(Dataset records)
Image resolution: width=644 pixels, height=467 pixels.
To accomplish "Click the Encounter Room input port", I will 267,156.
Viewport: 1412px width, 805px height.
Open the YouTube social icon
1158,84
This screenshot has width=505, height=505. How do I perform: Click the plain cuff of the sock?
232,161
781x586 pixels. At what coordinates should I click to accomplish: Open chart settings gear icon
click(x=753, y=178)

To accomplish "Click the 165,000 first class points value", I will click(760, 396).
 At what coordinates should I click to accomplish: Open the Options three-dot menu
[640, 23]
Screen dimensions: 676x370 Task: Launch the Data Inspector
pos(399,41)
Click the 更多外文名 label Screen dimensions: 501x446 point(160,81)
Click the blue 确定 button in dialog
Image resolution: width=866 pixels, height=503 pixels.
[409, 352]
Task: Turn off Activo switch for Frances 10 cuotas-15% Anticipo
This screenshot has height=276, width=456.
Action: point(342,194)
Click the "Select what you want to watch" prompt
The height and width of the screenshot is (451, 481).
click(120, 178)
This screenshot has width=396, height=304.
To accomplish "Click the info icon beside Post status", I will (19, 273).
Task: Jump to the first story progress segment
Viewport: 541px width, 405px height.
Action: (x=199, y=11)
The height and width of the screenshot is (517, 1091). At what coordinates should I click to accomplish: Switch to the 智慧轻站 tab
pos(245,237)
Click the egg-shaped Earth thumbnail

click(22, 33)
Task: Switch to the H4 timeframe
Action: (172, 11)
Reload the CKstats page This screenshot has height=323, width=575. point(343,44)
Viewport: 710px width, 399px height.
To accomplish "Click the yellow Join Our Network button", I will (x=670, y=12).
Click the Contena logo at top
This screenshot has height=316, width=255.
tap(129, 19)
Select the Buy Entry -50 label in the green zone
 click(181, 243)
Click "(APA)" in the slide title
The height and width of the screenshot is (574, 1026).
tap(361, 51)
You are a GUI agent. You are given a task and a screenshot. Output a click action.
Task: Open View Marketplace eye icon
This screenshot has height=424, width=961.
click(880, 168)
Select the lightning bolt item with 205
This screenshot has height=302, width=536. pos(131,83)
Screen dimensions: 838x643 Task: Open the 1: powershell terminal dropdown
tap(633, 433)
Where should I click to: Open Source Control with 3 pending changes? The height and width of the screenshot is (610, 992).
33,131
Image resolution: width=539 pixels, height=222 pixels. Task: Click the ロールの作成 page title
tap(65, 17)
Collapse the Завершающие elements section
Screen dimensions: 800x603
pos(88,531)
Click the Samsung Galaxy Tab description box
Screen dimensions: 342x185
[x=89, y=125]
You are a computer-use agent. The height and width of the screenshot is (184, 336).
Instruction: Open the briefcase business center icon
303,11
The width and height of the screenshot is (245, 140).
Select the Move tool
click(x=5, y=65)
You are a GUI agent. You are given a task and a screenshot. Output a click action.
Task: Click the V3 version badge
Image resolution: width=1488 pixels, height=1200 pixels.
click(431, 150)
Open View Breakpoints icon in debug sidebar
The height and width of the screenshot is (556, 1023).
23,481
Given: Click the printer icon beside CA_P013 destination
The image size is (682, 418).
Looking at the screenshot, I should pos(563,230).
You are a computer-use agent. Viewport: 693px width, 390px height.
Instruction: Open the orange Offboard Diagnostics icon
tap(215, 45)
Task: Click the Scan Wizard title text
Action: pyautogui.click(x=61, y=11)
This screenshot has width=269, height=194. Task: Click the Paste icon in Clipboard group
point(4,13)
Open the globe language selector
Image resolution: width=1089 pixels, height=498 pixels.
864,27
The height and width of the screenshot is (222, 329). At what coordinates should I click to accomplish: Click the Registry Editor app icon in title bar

◆ **INSTRUCTION**: Render the lines from the one containing "You are a computer-use agent. The" through the end of the records as a Markdown table with columns "Row" and "Line", skipping any blank lines.

◆ **RESPONSE BELOW**:
| Row | Line |
|---|---|
| 1 | You are a computer-use agent. The height and width of the screenshot is (184, 336). |
| 2 | Instruction: Open the briefcase business center icon |
| 3 | 303,11 |
| 4 | The width and height of the screenshot is (245, 140). |
| 5 | Select the Move tool |
| 6 | click(x=5, y=65) |
| 7 | You are a GUI agent. You are given a task and a screenshot. Output a click action. |
| 8 | Task: Click the V3 version badge |
| 9 | Image resolution: width=1488 pixels, height=1200 pixels. |
| 10 | click(431, 150) |
| 11 | Open View Breakpoints icon in debug sidebar |
| 12 | The height and width of the screenshot is (556, 1023). |
| 13 | 23,481 |
| 14 | Given: Click the printer icon beside CA_P013 destination |
| 15 | The image size is (682, 418). |
| 16 | Looking at the screenshot, I should pos(563,230). |
| 17 | You are a computer-use agent. Viewport: 693px width, 390px height. |
| 18 | Instruction: Open the orange Offboard Diagnostics icon |
| 19 | tap(215, 45) |
| 20 | Task: Click the Scan Wizard title text |
| 21 | Action: pyautogui.click(x=61, y=11) |
| 22 | This screenshot has width=269, height=194. Task: Click the Paste icon in Clipboard group |
| 23 | point(4,13) |
| 24 | Open the globe language selector |
| 25 | Image resolution: width=1089 pixels, height=498 pixels. |
| 26 | 864,27 |
| 27 | The height and width of the screenshot is (222, 329). At what coordinates should I click to accomplish: Click the Registry Editor app icon in title bar |